Saved data entries
--
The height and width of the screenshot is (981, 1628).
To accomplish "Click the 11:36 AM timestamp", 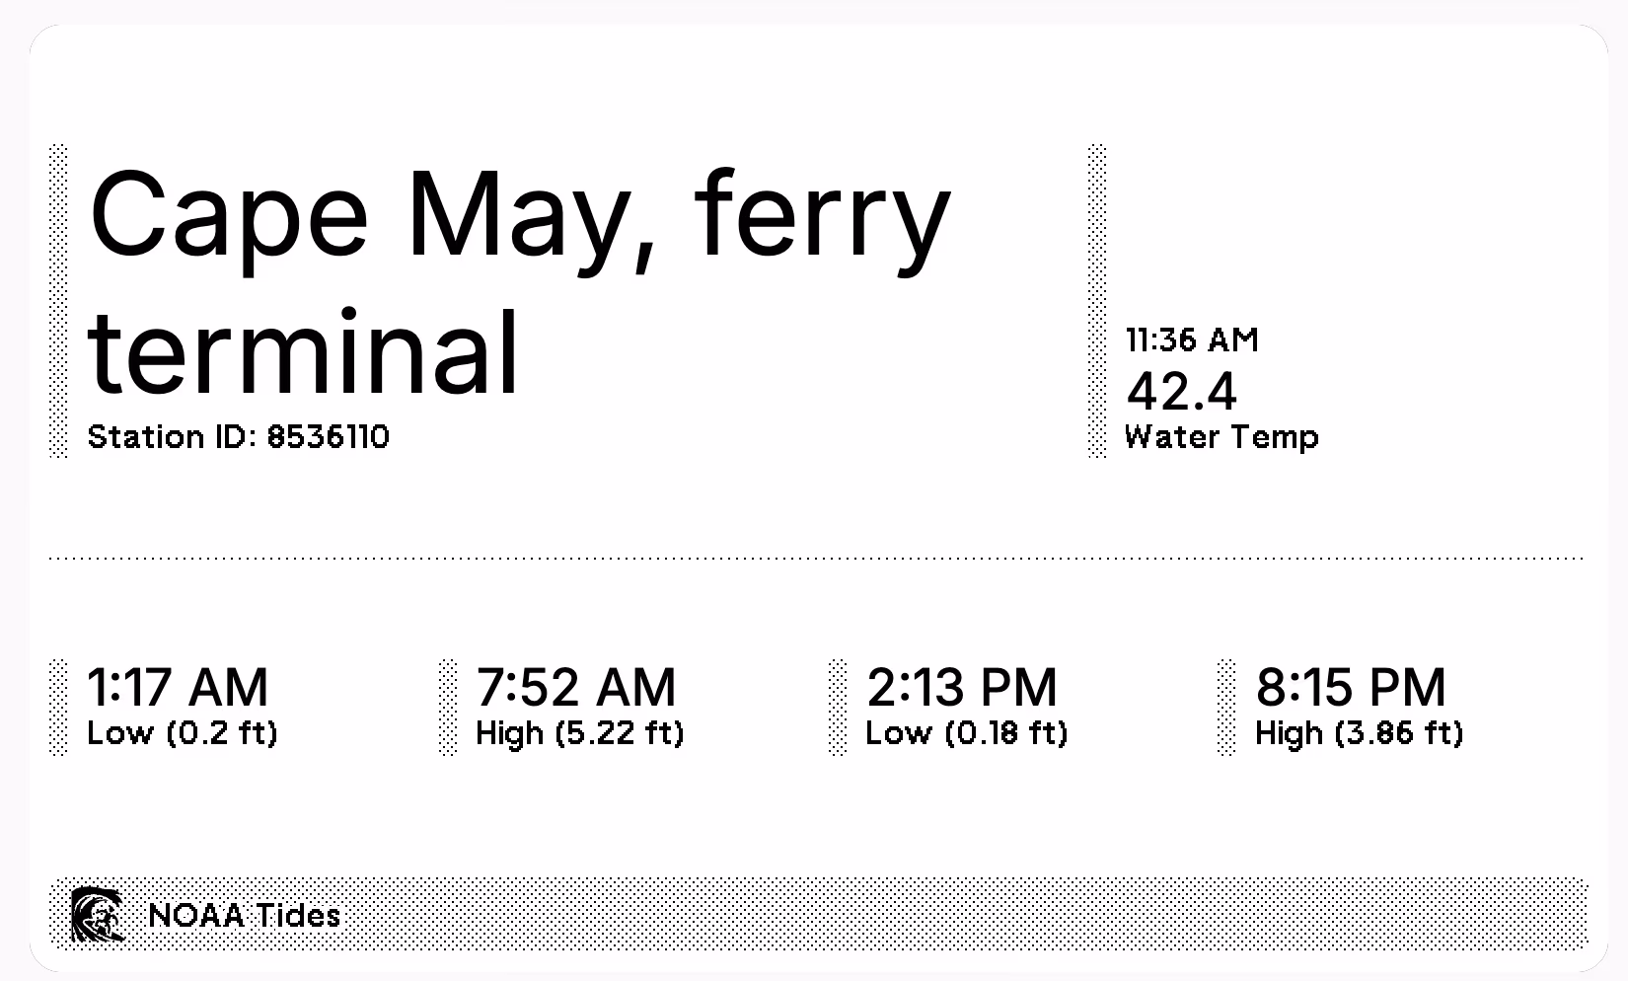I will tap(1192, 340).
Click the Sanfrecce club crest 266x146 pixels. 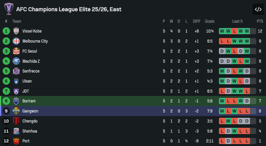[x=16, y=71]
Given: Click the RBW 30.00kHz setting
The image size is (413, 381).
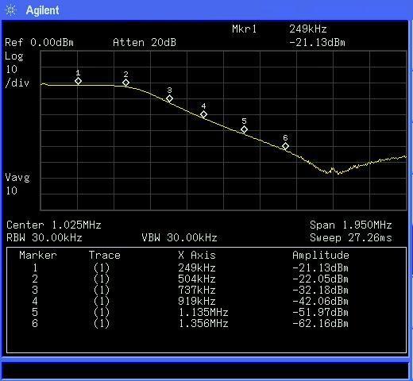Looking at the screenshot, I should [44, 237].
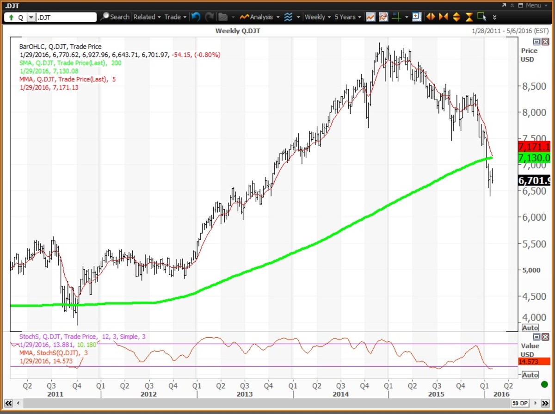Viewport: 555px width, 414px height.
Task: Open the Trade menu
Action: click(x=175, y=17)
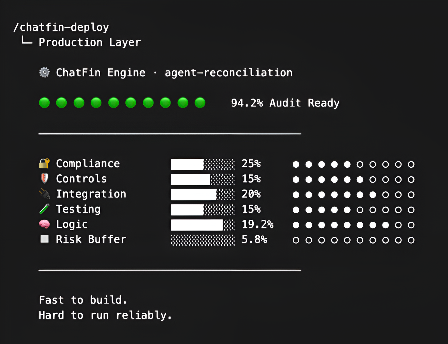
Task: Click the lock icon next to Compliance
Action: (44, 163)
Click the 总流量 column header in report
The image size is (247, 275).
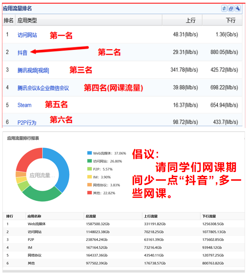point(90,216)
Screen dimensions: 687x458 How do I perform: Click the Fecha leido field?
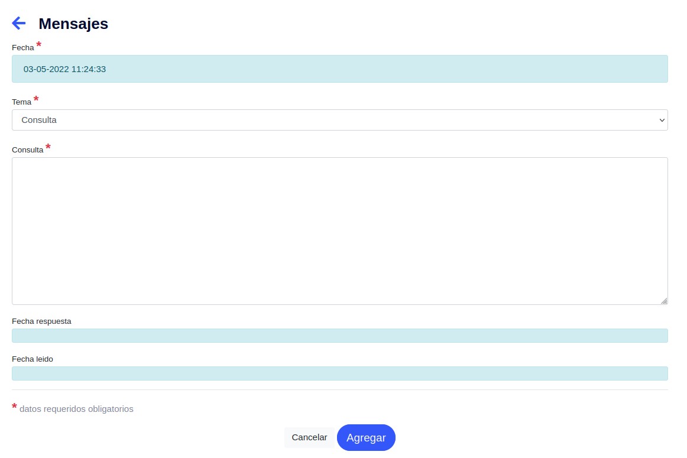tap(339, 373)
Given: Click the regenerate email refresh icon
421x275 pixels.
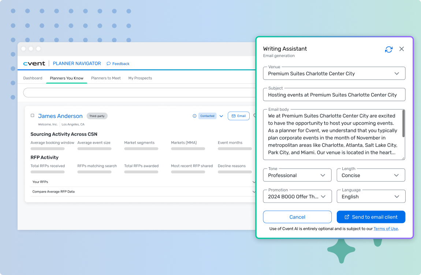Looking at the screenshot, I should pos(389,49).
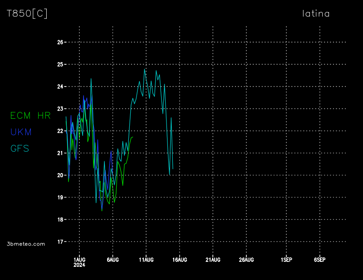Toggle the ECM HR legend entry
363x280 pixels.
pyautogui.click(x=30, y=116)
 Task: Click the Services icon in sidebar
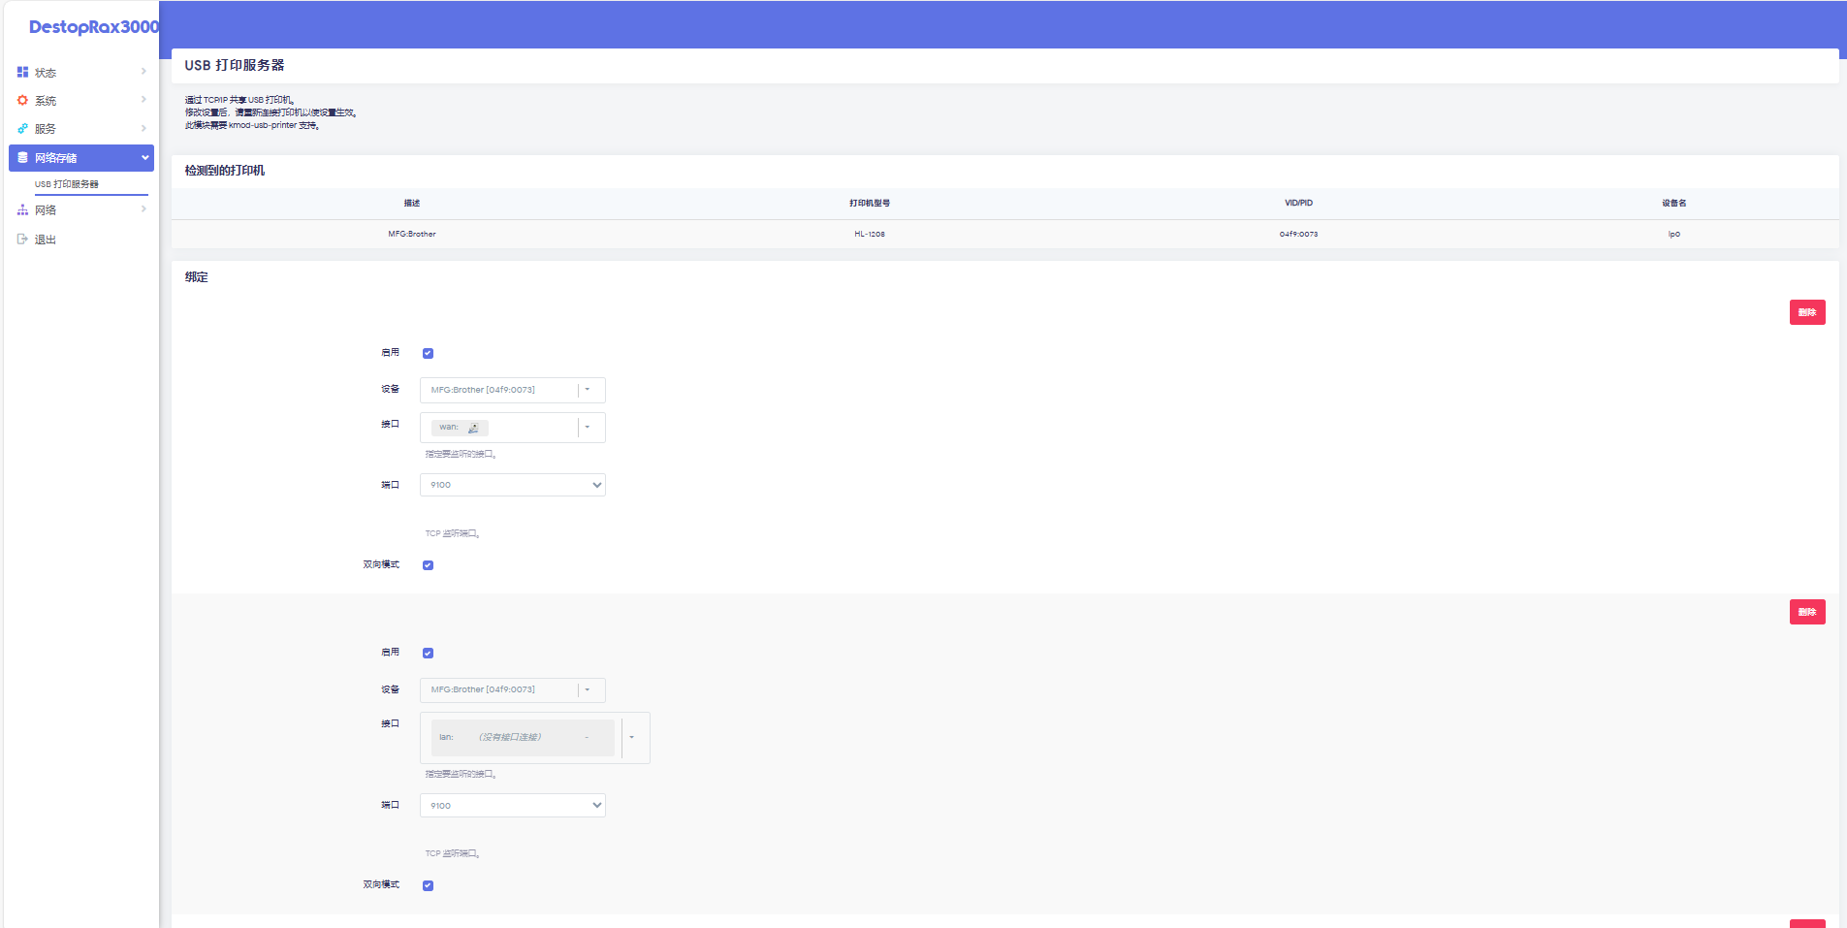click(x=22, y=128)
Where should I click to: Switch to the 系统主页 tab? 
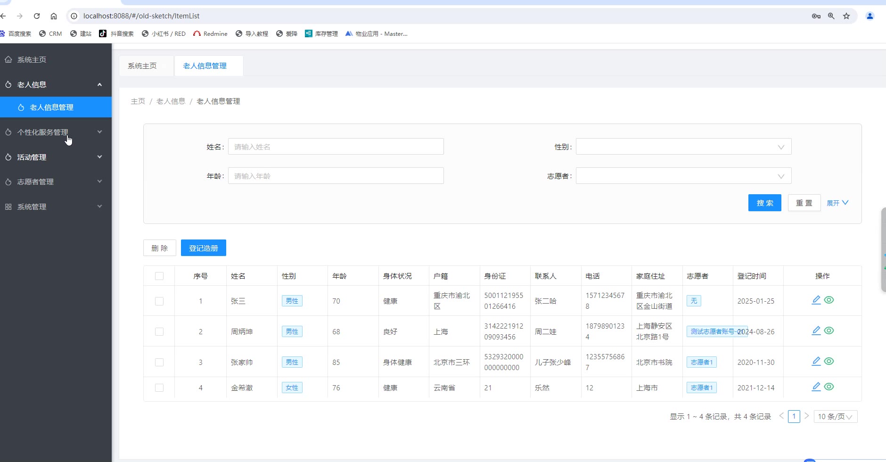(x=142, y=66)
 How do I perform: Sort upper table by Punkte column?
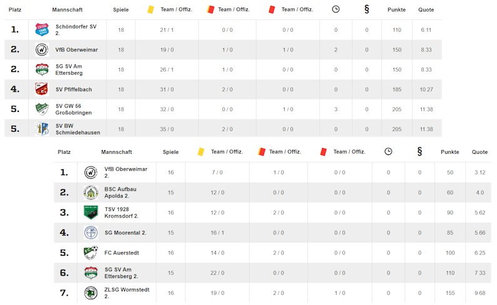pos(396,10)
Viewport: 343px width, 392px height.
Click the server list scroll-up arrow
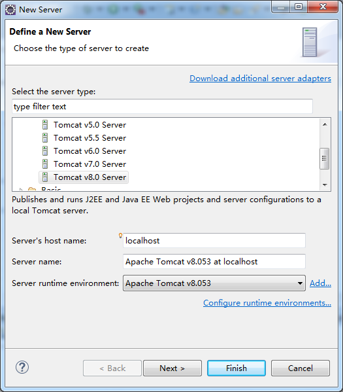[x=325, y=124]
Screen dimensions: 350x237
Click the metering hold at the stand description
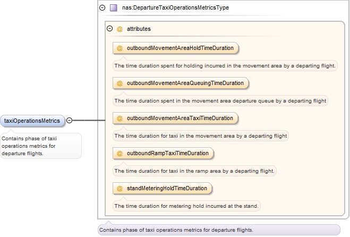[x=187, y=206]
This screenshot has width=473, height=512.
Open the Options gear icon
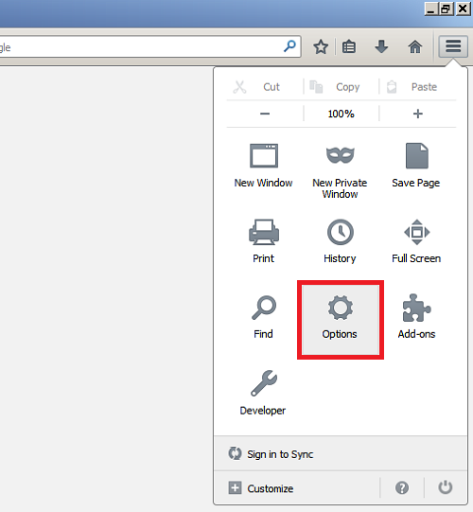pos(341,308)
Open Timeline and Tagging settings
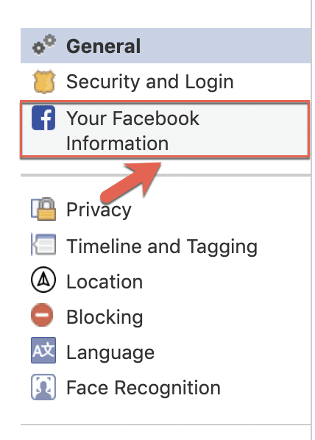Viewport: 315px width, 440px height. [x=166, y=246]
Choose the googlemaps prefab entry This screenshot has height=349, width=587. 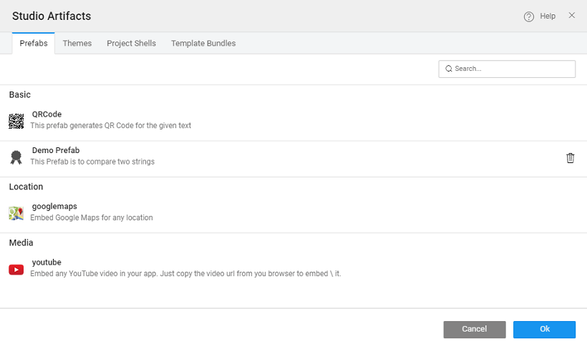point(54,207)
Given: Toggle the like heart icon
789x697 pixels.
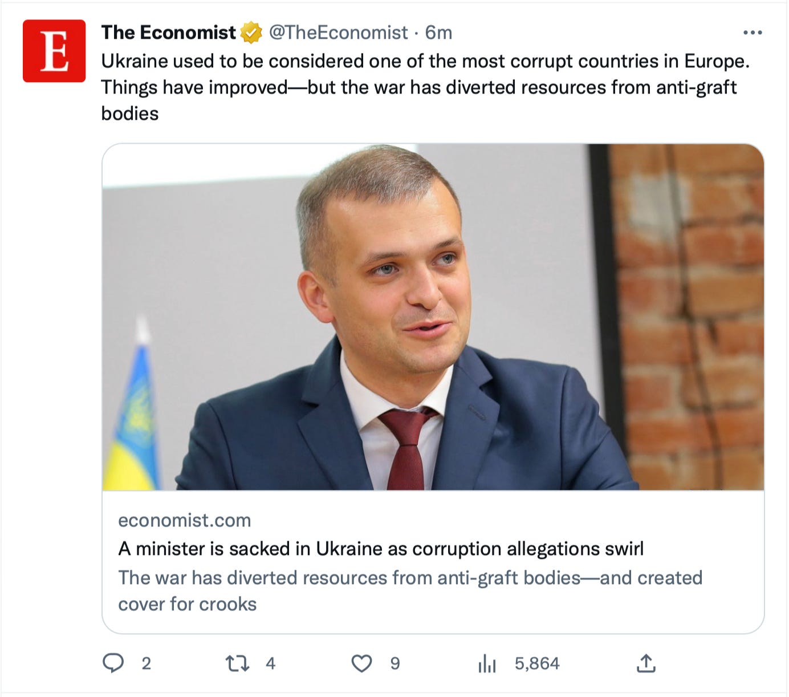Looking at the screenshot, I should point(361,663).
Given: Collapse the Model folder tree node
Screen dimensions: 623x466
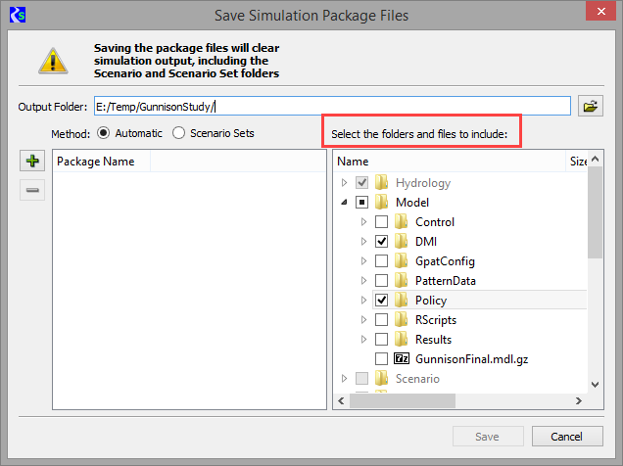Looking at the screenshot, I should pos(344,203).
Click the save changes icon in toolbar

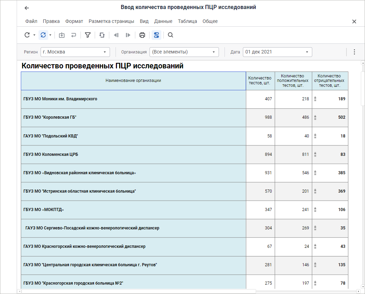tap(62, 35)
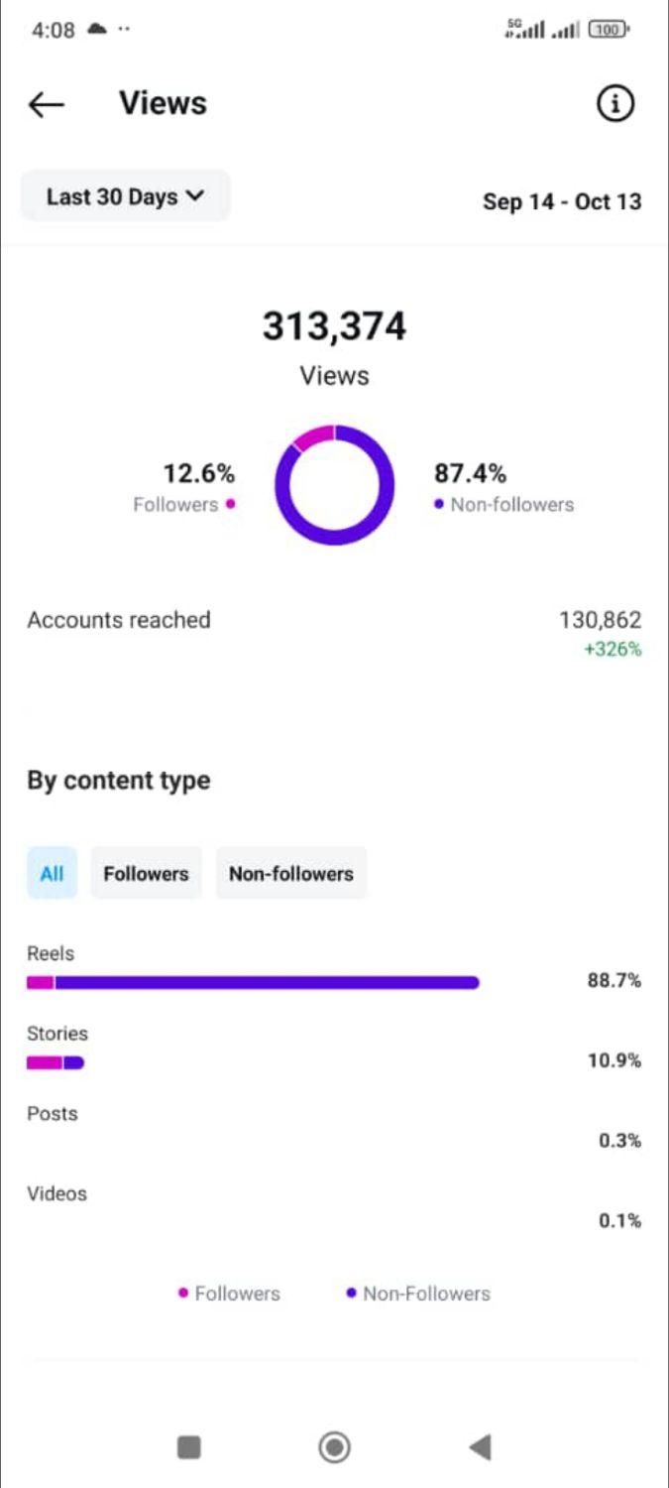Tap the Accounts reached row
This screenshot has width=669, height=1488.
click(334, 633)
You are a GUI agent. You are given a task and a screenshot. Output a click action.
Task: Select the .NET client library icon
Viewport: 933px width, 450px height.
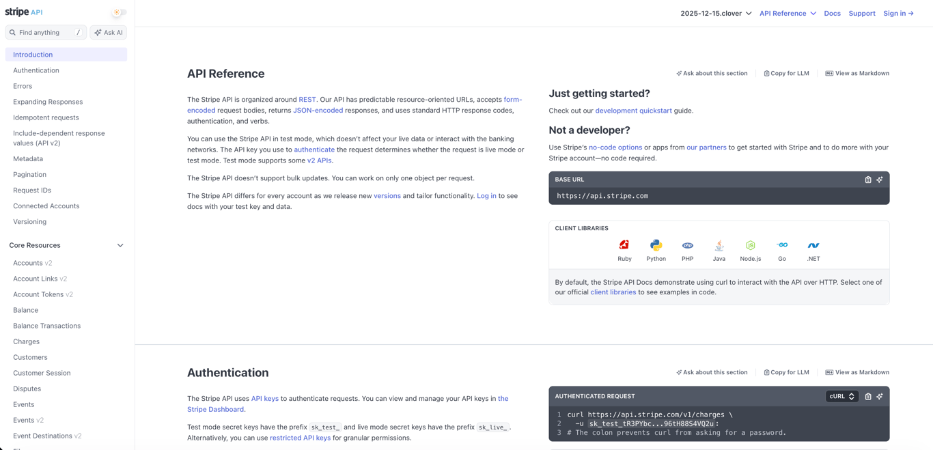point(813,246)

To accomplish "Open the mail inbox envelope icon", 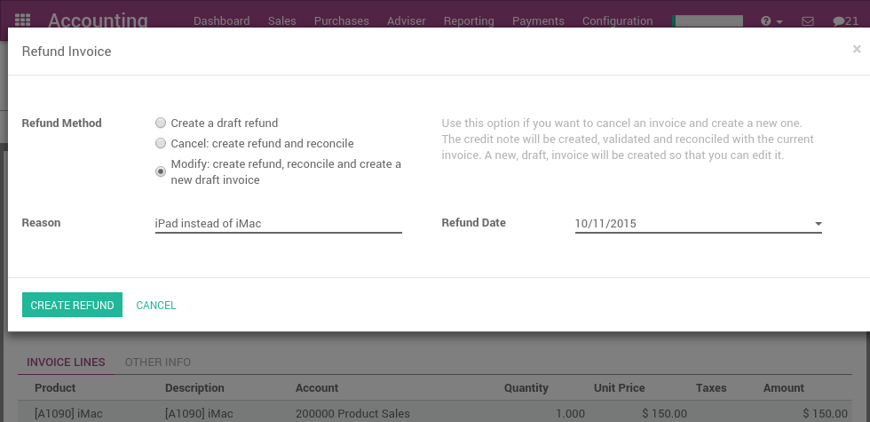I will tap(807, 20).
--
◆ **Work required**
Using the entries above, reproduce word for word only the lines from the one that contains "Given: Toggle the like heart icon" to the one that contains "Task: Select the .NET client library icon", both ends included, and drop every picture.

◆ **Solution to this problem**
Given: Toggle the like heart icon
789x697 pixels.
Looking at the screenshot, I should point(361,663).
Given: Collapse the Model folder tree node
Screen dimensions: 623x466
Looking at the screenshot, I should pos(344,203).
Click the save changes icon in toolbar

tap(62, 35)
Tap the Accounts reached row
This screenshot has width=669, height=1488.
click(334, 633)
You are a GUI agent. You are given a task and a screenshot. Output a click action.
Task: Select the .NET client library icon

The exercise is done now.